Based on super recent news that Pfizer is showing a little less effective against Omicron, I am wondering if I should ask if I can get him Moderna (he is scheduled for Pfizer as that’s what he had first). Although, honestly this might just mean that Moderna and J and J haven’t completed their Omicron testing yet and it could turn out exactly the same. …or worse!
EDIT: I just read a (badly written MSN) article that seemed to state that the lower Pfizer effectiveness was for 2 doses, and the 3rd bumps it back up to not-less-effective. If anyone has clarification let me know!

For those who have had covid recently, yes do your own research or ask your doc, my doc back in Jan said I could wait 3 months to vaccinate and would likely have stronger side effects. If I was in this position now, I would wait…with the hope that there may be a variant booster when those three months were up.

@TS0104 here is an article someone shared with me from the NYT that might be better written than what you read.

As for 16-17 y/os being eligible, when I google it, the most recent news I’ve been able to find is from 11/30 that indicated Pfizer was attempting to get approval for that age group, but I havent seen anything saying it had been approved. I haven’t tried recently to get D16 an appointment, but when I last tried around Thanksgiving, as soon as I put in her birthday in the CVS app it said she was not eligible. I’ll have to try again.

Editing to add: I just tried to schedule and while technically, I could proceed to the scheduling page after putting in her birth date at the beginning, it did say in two spots that only 18+ are eligible so I did not proceed.

Thanks for the article!
I dug around more and I see that text now if I try to make my son a new appt. (Grocery store, not CVS). My appt is at same store a few hours before his today so I will ask. But you might be right. I was able to schedule it though! But I’m not sure if their scheduling process asked for his birthdate. I will let you know.

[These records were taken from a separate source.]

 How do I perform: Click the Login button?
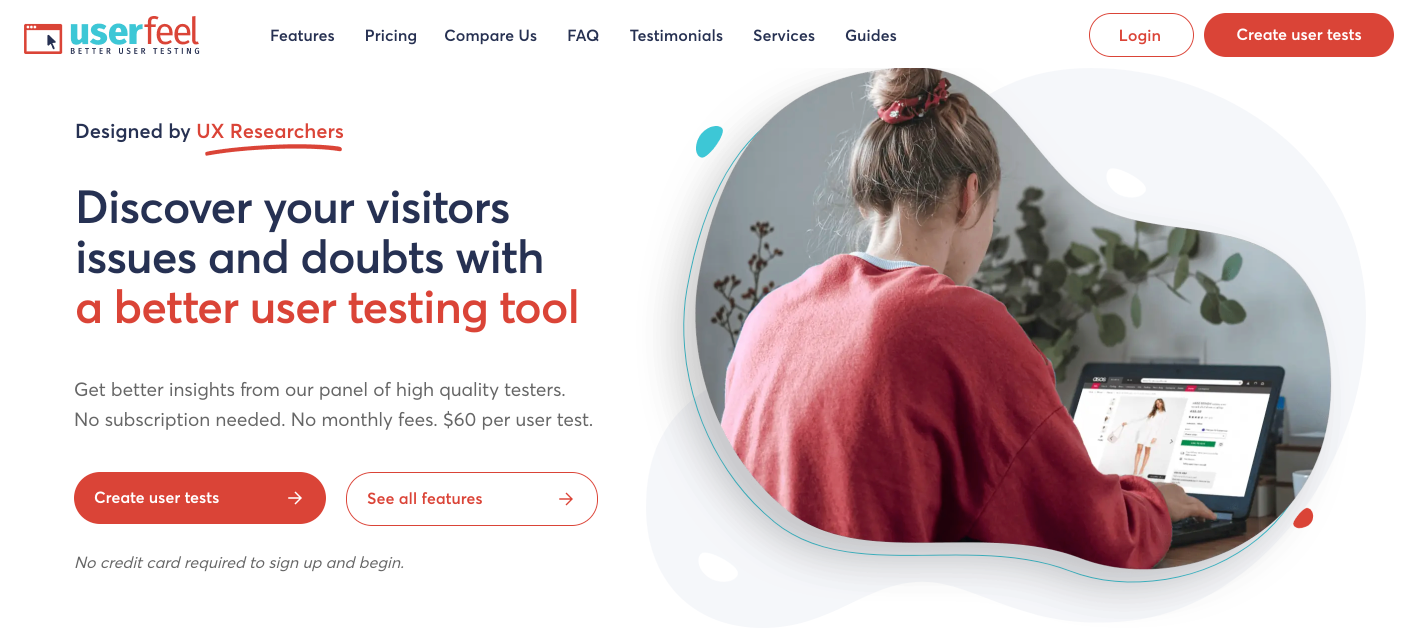click(x=1141, y=35)
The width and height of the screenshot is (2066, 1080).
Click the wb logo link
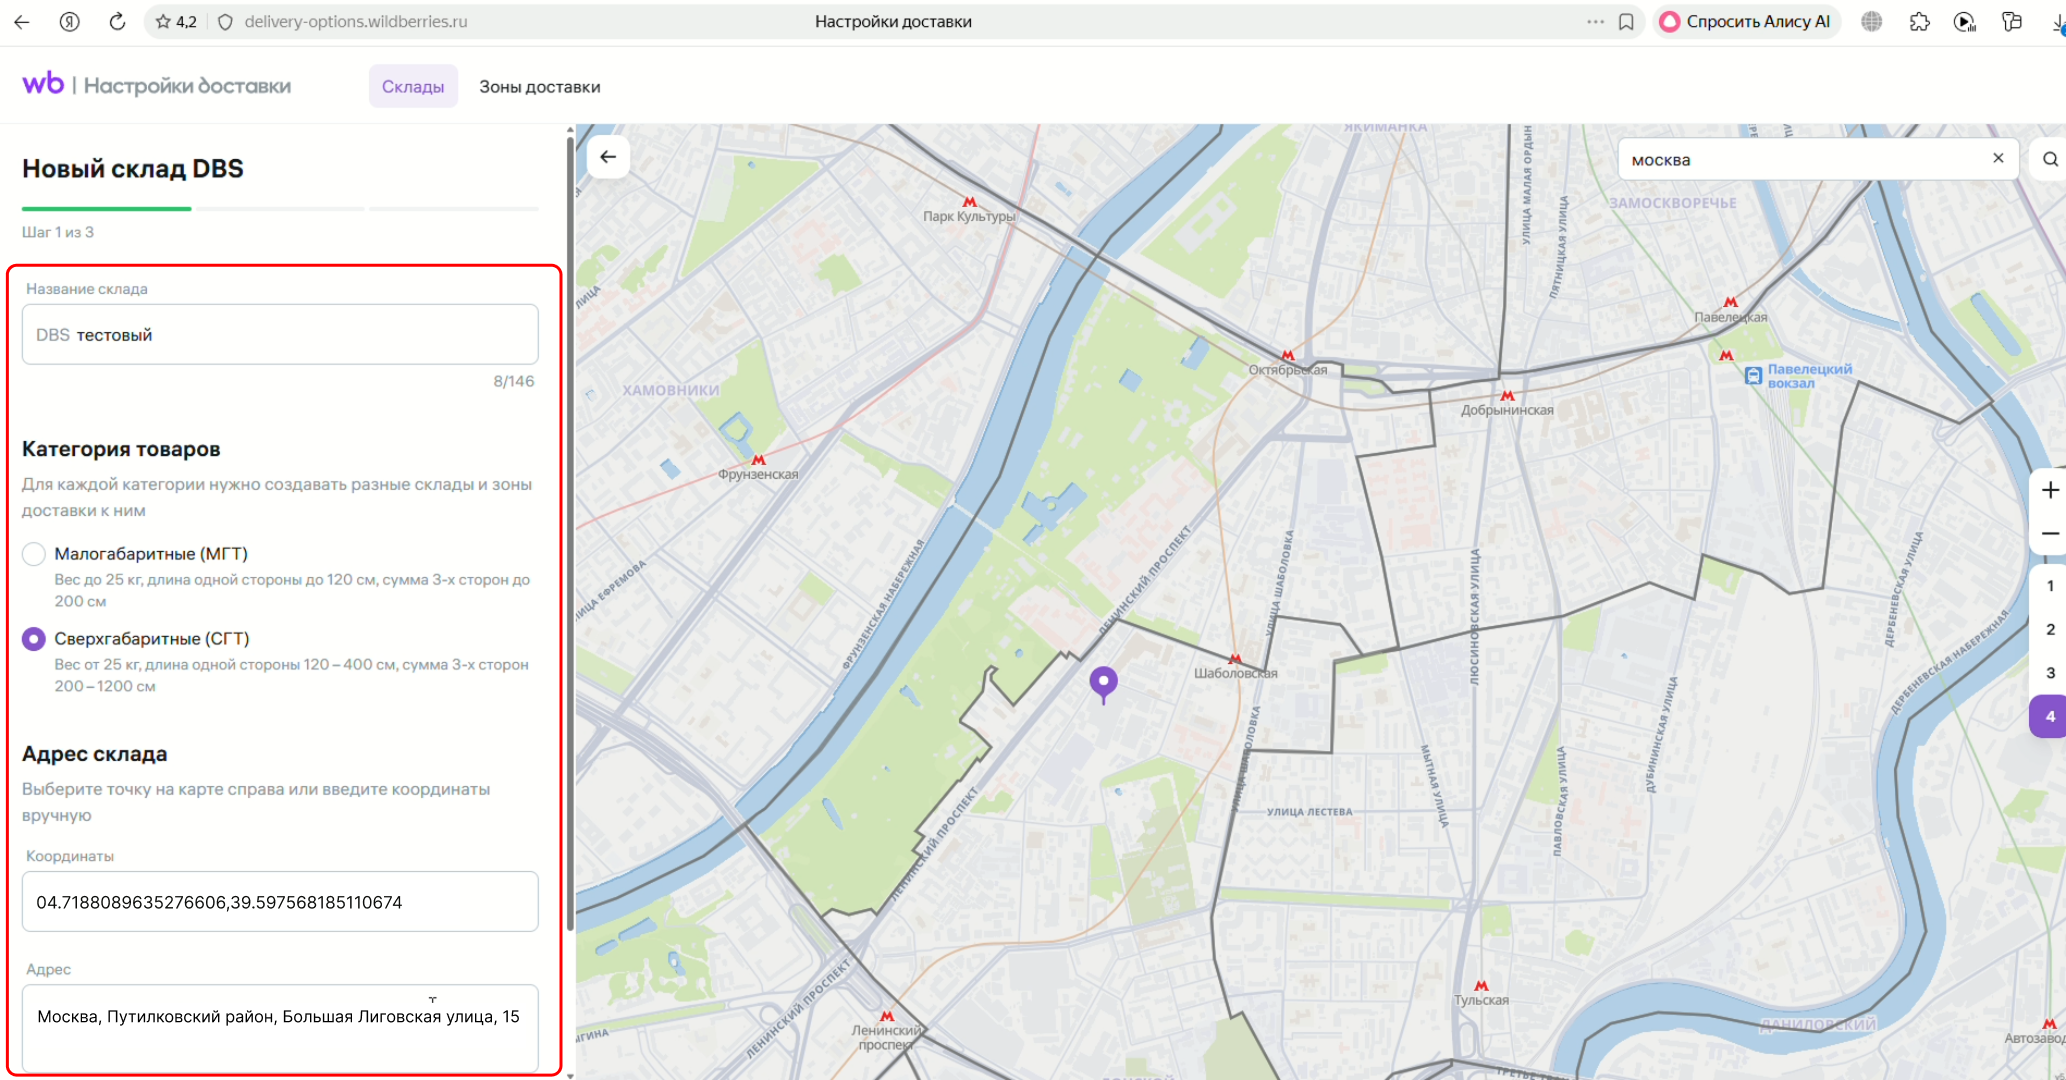coord(43,84)
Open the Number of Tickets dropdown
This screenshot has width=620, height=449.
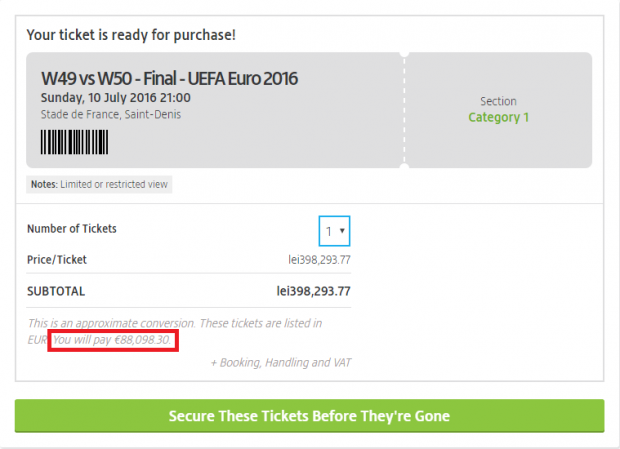(x=334, y=231)
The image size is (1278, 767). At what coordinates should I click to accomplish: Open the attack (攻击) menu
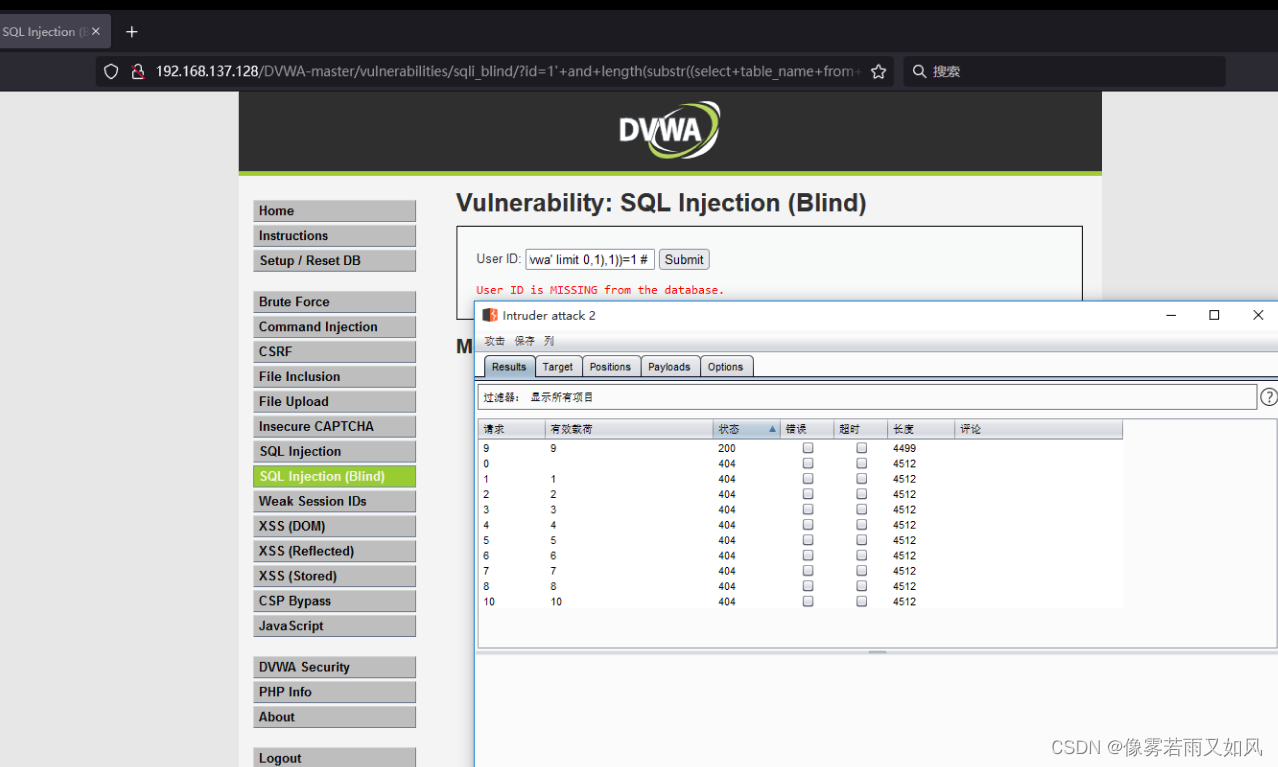tap(494, 340)
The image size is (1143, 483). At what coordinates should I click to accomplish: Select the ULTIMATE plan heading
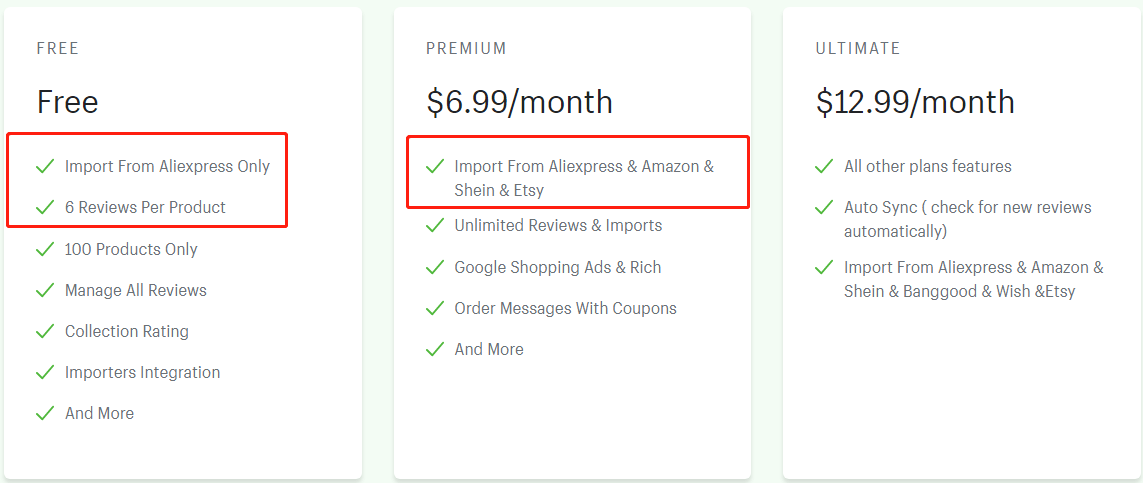859,49
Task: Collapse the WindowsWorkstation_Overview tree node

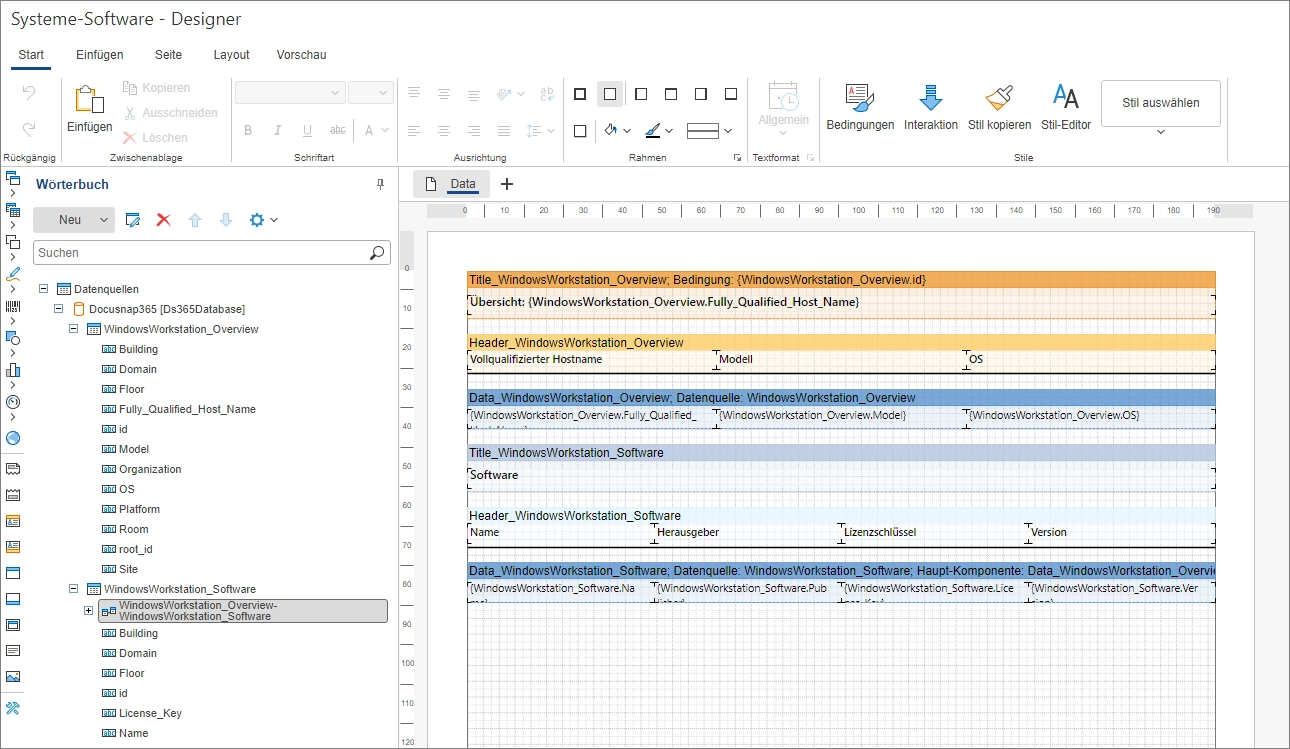Action: point(74,329)
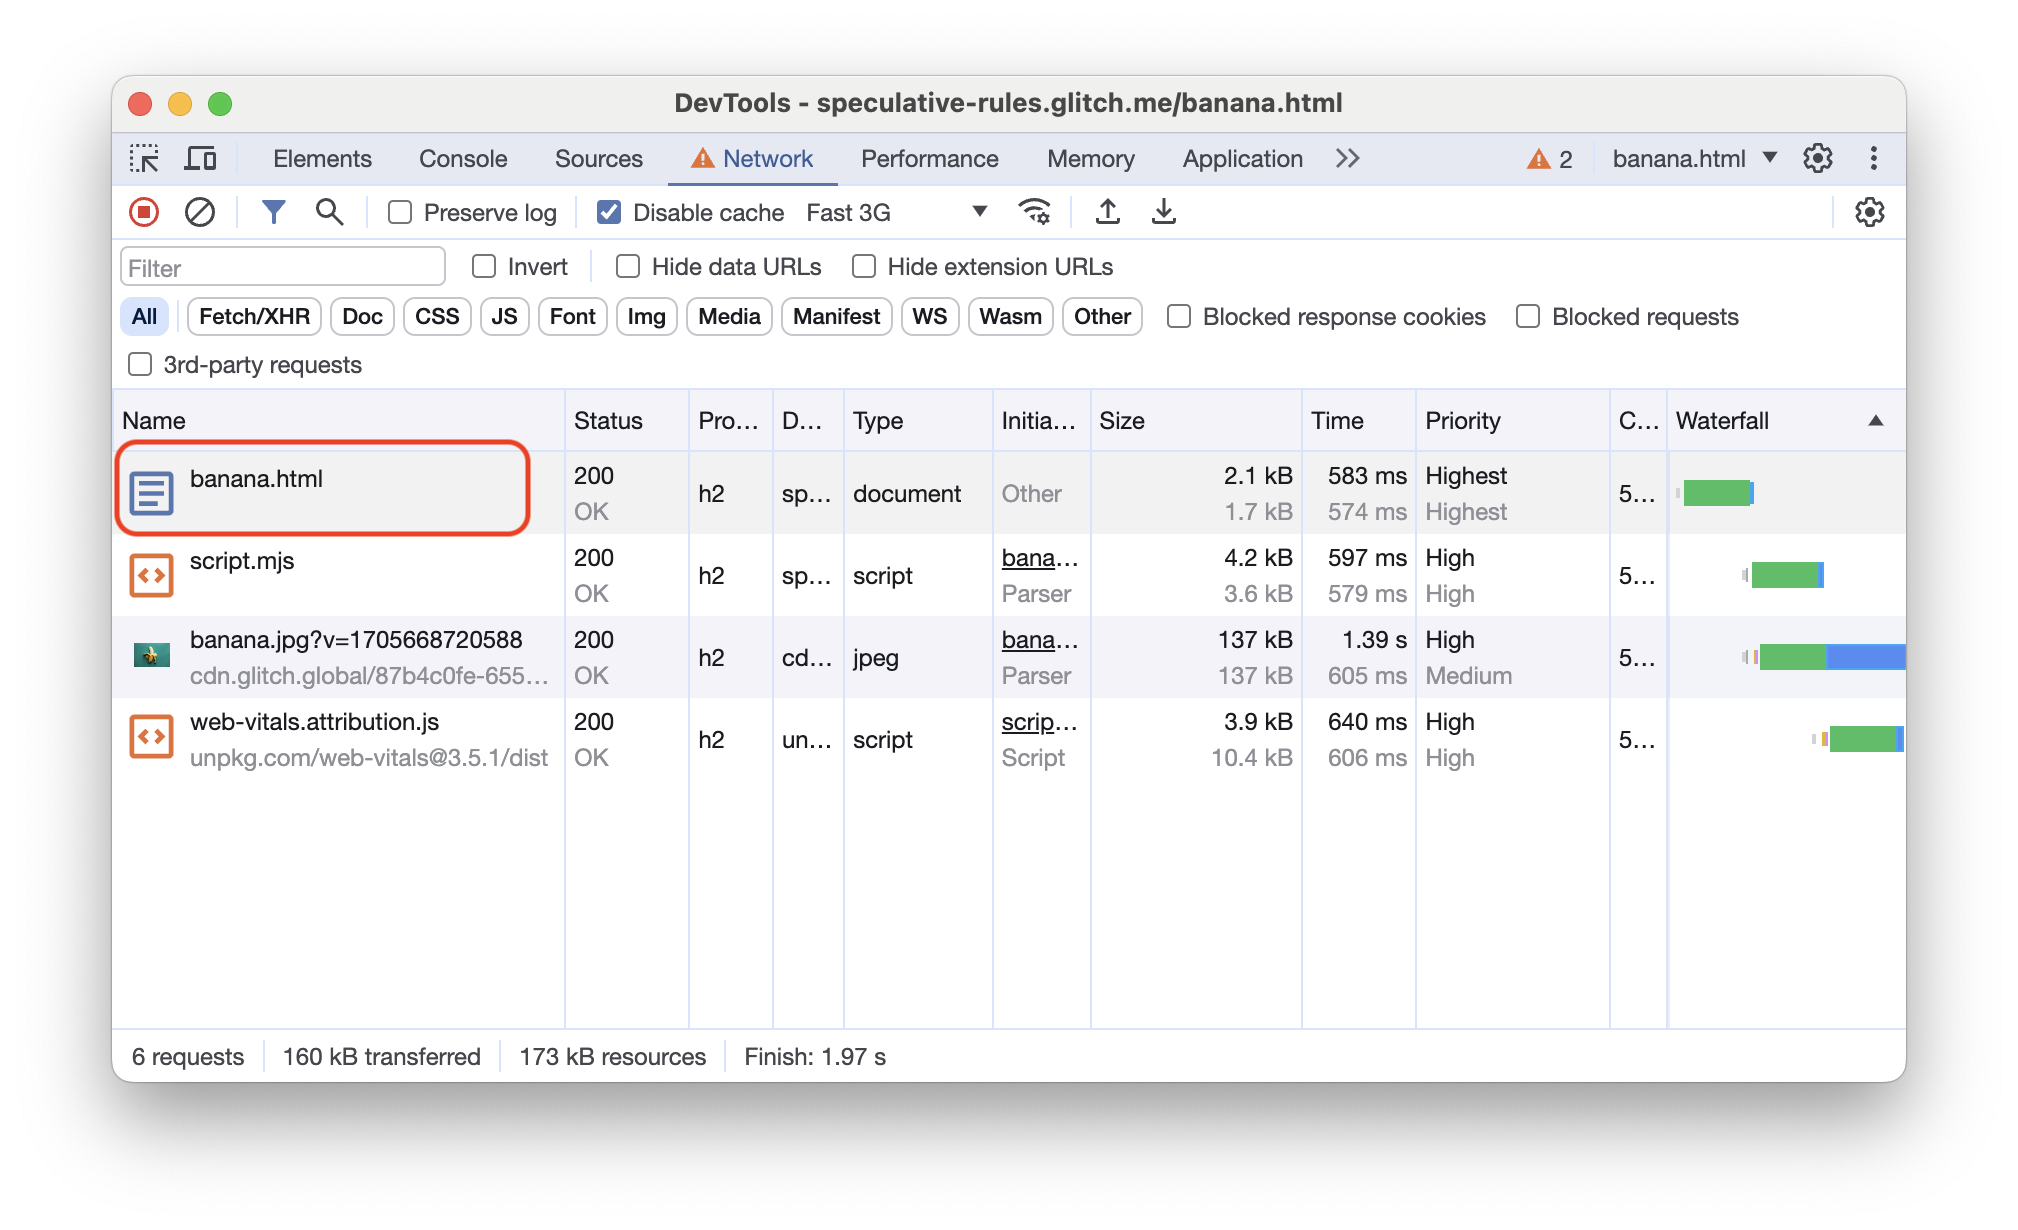Enable the Disable cache checkbox
Screen dimensions: 2018x1230
pyautogui.click(x=607, y=212)
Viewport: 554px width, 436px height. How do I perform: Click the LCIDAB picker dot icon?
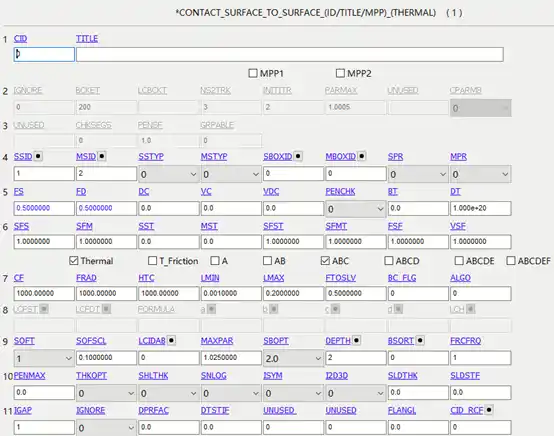171,341
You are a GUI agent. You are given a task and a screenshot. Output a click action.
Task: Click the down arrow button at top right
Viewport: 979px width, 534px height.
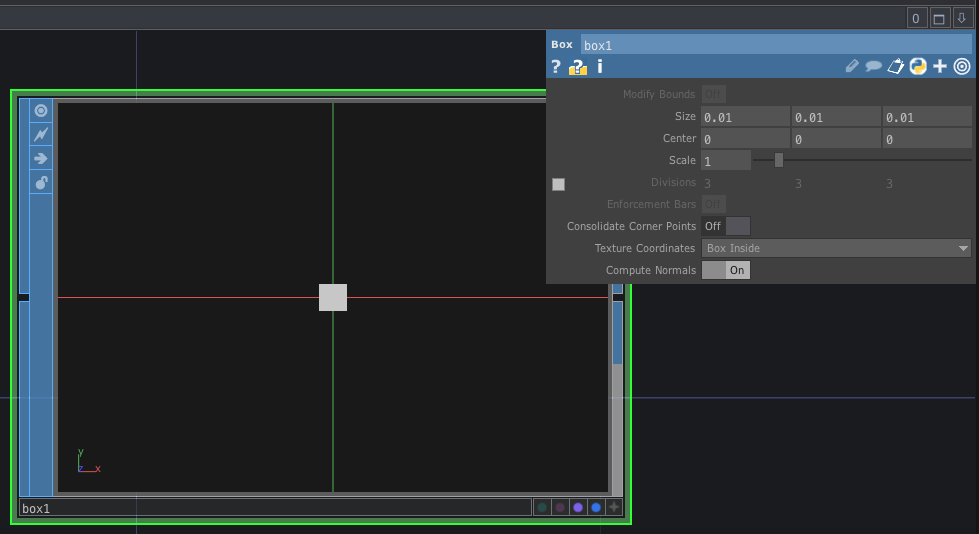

As I have written before, I am in a John’s Hopkins study for immunocompromised/chronic conditions. Before my booster, my semi-quantitative antibody level was 1075. Two weeks after my booster it was reported as >2500, probably quite a bit higher. I just had my blood test for one month after the booster and will report that if it is any different, but I expect, again, that it will be >2500, Then I test at 3 months, 6 months, a year.